Грех не только не осознавался — человек не говорил: да, я слаб, я немощен, я боязлив, — а грех этот возводился в культ. Более того, он превращался в добродетель, что еще хуже. Это то, что называется прелестью, то есть ложным представлением о подлинном долге христианина.
Это проявляется и в частной жизни людей, проявлялось и в жизни народов. Когда сжигали еретиков, то говорили: мы же заботимся об их душе, спасаем их души — они пройдут через огонь и будут спасены. И была масса таких чудовищных софизмов, связанных также и с государством, с монархией. Все совершенно ясно: была языческая монархия, с обоготворением «божественного цезаря», и когда «божественный цезарь» в силу прямых исторических причин принял христианство, вместо того, чтобы христианам так же мужественно сопротивляться поклонению кесарю, как они сопротивлялись 300 лет при кесарях-язычниках, они не сумели противостоять ему.

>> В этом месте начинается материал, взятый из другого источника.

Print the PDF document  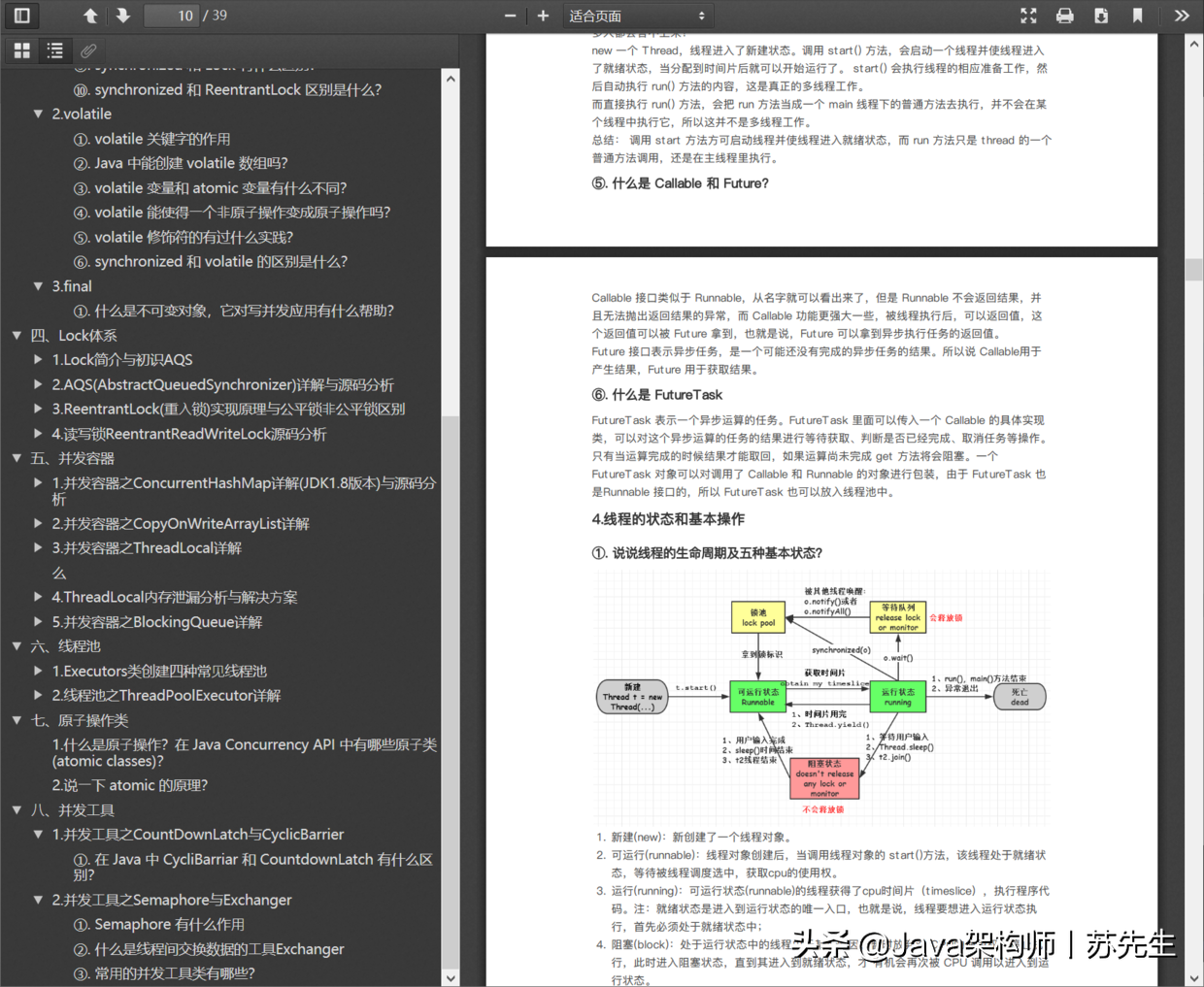[x=1065, y=16]
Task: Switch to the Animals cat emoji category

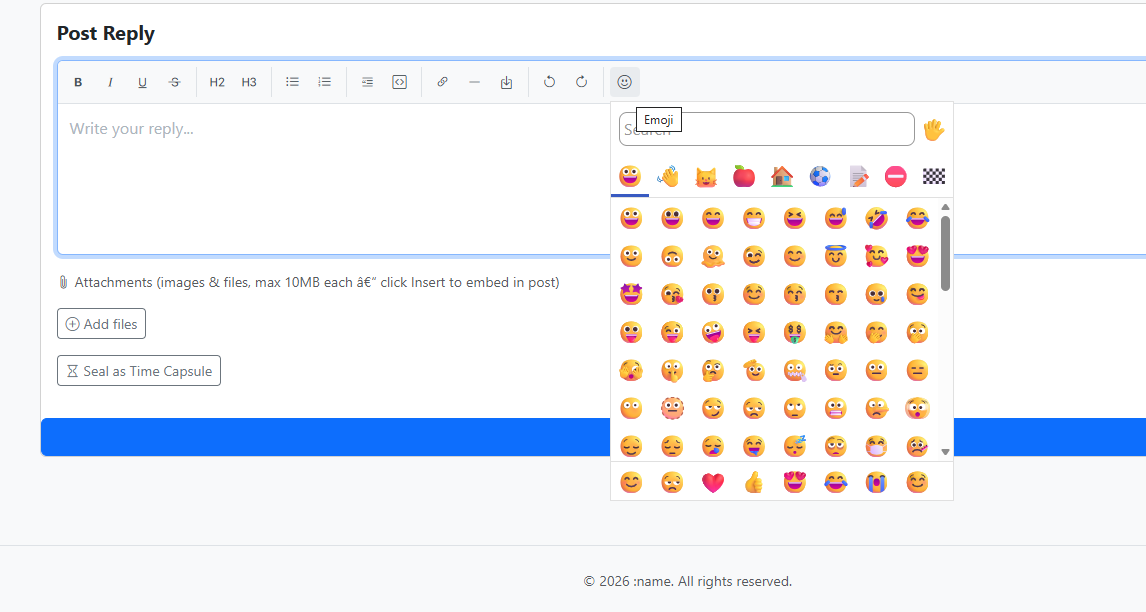Action: click(x=706, y=177)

Кесарь, который вооружился крестом, их побил их же оружием. Тогда они стали перед ним преклоняться, а он стал диктовать им каноны, и возглавлять Соборы, и сажать то православных, то еретиков — словом, занял место великого понтифика, великого первосвященника; и так это было еще в XVIII веке.
В России Екатерина Вторая называла себя главой Церкви. Ну что же это за глава Церкви? И на каком основании она глава Церкви? Это все записано, это не слух ходил, есть записи, согласно которым официально было объявлено, что глава Церкви — императрица. А Николай II запрещал провести Собор, который был созван лишь после того, как была низвергнута монархия. А ведь созыв Собора мог бы совершенно изменить жизнь Церкви, обновить ее, и, возможно, удалось бы избежать всех этих катастроф. Но, к сожалению, его собрали в момент революции, когда уже начались всевозможные антагонизмы, и не до того было. Так что Николай II, несомненно, несет ответственность, но не столько лично он, сколько Победоносцев, который настоятельно ему советовал это, а царь к нему очень прислушивался…
Следовательно, подобного рода вещи — когда благочестие становится бутафорским заслоном, для того чтобы делать совсем противоположное, — должны были обязательно привести к тяжким последствиям.